The Australian Securities and Investments Commission (ASIC) has revealed it received around 70 reports from the public expressing concern about real estate agents referencing the ability of tenants and other to obtain early access to their superannuation.
The regulator has revealed that, in the first instance, it became aware of the real estate agents’ activity via a staff member who received a letter from an agent and via social media.
Answering a question on notice from the Joint Parliamentary Committee on Corporations and Financial Services, ASIC said that “between 3 April, 2020, and 7 April, 2020, ASIC received approximately 70 reports of misconduct from members of the public”.
However, the regulator said that it had not yet decided to take action with respect to those reports.
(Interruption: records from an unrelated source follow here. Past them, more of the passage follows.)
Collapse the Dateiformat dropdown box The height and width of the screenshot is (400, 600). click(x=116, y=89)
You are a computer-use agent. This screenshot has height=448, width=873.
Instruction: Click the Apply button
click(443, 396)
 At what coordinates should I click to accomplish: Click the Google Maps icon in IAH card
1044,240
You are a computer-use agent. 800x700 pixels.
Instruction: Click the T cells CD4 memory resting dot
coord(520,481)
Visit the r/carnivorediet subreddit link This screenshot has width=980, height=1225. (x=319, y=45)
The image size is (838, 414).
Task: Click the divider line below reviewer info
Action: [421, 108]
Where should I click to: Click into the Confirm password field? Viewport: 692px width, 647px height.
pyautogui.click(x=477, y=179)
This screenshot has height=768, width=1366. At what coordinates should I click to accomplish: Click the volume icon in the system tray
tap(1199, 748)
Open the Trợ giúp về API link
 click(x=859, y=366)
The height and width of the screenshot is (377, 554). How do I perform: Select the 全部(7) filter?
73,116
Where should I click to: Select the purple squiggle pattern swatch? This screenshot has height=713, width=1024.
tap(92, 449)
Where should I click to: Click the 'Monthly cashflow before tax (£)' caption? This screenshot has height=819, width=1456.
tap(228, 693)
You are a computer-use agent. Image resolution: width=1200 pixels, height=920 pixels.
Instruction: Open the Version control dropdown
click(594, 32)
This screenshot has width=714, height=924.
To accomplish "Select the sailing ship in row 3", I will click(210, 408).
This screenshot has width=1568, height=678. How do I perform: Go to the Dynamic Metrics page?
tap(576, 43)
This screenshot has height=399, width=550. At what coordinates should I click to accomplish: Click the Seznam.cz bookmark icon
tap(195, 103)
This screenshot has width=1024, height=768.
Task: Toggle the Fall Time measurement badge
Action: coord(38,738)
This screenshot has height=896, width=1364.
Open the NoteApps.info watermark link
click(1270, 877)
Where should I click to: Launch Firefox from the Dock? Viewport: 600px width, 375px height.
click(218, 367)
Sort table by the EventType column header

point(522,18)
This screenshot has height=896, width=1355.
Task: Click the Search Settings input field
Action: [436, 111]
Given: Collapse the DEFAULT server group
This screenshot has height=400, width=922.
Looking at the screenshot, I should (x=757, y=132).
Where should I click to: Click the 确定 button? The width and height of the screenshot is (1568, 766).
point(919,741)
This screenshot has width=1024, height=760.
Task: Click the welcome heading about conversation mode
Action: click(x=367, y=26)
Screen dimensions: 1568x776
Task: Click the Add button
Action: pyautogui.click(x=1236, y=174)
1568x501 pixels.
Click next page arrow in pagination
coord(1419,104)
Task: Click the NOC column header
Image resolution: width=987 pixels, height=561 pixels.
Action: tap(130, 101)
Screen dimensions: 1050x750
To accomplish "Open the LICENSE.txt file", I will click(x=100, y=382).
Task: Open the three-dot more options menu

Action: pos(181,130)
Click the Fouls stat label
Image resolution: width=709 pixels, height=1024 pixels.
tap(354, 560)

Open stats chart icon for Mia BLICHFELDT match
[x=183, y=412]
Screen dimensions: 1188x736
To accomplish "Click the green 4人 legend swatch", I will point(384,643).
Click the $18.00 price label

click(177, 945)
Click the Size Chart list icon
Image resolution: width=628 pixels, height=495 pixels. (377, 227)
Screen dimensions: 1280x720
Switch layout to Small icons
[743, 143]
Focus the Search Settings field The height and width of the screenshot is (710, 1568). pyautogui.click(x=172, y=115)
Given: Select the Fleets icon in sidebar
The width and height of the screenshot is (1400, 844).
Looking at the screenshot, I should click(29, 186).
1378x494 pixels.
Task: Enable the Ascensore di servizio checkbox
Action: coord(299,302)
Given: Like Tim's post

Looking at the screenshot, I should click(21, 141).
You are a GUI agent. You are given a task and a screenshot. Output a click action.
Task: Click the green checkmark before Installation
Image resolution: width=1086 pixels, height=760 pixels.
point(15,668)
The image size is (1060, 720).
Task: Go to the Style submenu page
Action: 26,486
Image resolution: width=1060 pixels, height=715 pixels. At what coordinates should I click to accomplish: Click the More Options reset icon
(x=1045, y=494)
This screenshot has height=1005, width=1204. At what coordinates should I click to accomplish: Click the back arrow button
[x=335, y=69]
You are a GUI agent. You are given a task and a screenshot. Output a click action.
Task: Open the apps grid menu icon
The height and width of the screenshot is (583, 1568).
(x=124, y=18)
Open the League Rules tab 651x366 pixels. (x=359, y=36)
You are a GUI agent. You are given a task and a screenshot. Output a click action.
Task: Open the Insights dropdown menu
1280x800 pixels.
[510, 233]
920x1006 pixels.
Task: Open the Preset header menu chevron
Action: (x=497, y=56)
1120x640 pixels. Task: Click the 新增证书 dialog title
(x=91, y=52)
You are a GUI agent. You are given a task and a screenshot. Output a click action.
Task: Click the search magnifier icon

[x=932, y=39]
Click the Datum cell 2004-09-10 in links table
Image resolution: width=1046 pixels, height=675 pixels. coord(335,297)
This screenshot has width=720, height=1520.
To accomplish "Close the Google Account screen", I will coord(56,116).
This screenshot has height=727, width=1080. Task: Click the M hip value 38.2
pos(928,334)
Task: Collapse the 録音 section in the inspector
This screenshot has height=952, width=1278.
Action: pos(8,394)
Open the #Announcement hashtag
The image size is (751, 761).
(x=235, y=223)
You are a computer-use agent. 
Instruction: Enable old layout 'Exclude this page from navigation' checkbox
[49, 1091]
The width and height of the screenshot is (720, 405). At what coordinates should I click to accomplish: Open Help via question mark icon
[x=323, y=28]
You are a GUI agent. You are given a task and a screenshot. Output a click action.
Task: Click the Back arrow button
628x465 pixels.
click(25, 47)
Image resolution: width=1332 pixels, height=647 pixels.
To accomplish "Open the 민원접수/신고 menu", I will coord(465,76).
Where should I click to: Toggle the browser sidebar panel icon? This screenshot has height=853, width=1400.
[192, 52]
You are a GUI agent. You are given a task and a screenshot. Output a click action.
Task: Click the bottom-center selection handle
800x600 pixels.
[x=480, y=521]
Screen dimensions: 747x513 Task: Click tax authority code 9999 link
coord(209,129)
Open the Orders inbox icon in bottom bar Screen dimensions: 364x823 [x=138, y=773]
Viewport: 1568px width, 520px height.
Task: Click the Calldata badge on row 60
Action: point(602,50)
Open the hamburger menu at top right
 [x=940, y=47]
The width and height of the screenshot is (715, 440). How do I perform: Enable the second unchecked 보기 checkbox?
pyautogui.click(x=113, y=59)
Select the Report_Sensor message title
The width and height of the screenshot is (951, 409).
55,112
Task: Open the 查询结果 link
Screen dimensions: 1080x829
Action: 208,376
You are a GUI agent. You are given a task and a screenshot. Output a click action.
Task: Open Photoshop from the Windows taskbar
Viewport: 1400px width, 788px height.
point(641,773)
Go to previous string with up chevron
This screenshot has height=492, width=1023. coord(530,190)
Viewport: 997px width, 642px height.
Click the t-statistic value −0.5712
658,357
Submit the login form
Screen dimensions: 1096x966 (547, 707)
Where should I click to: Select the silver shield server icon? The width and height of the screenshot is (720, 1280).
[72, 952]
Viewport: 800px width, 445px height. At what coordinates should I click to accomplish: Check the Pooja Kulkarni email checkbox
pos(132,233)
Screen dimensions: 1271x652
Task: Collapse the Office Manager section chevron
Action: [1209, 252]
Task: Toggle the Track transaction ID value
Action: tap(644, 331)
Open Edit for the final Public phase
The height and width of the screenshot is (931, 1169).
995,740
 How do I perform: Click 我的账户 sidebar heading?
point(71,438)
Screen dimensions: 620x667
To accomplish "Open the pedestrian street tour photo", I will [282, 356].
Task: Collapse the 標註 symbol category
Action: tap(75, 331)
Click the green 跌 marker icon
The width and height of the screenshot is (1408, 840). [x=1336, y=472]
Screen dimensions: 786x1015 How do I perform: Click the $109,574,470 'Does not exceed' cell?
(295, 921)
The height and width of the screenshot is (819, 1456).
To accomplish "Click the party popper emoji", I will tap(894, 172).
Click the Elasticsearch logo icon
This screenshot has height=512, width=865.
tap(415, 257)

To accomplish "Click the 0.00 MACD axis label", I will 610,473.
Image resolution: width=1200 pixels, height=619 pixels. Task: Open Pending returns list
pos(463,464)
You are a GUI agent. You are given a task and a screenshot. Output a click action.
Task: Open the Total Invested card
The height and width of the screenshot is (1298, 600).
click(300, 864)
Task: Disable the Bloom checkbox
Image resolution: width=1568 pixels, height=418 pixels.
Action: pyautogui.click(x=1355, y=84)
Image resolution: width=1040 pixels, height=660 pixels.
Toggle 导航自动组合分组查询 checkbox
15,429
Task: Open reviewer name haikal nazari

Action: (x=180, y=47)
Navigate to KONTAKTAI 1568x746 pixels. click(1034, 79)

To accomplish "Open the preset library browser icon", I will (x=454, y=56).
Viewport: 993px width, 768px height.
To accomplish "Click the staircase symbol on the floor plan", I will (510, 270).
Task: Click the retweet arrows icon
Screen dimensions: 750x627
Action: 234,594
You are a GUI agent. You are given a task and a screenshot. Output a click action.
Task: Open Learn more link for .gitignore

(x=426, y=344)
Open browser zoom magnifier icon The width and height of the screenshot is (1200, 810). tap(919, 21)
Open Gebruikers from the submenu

Explaining how it had come to write a letter warning real estate agents about giving advice around early release super, ASIC said that before its letter dated 3 April, 2020, “an ASIC member of staff initially flagged a letter they had received from their real estate agent about applying for the early release of superannuation funds to meet rental payments, if they were experiencing financial difficulty”.
“ASIC also received one report of misconduct from a member of public raising similar concerns,” it said. “ASIC’s review of twitter had indicated early concerns being identified by tenants of messaging from agents on behalf of landlords.”
“ASIC is unable to provide copies of the correspondence received by the ASIC staff member or the report of misconduct received from the member of the public as this material was received in confidence,” ASIC said.
“Further, on 1 April, 2020, ASIC received a letter from Mr Stephen Jones MP expressing concern about unqualified financial advice being given by real estate agents that may not be in the best interests of individuals.”
Jones is the shadow Assistant Treasurer and his letter urged ASIC to issue a warning to real estate agents.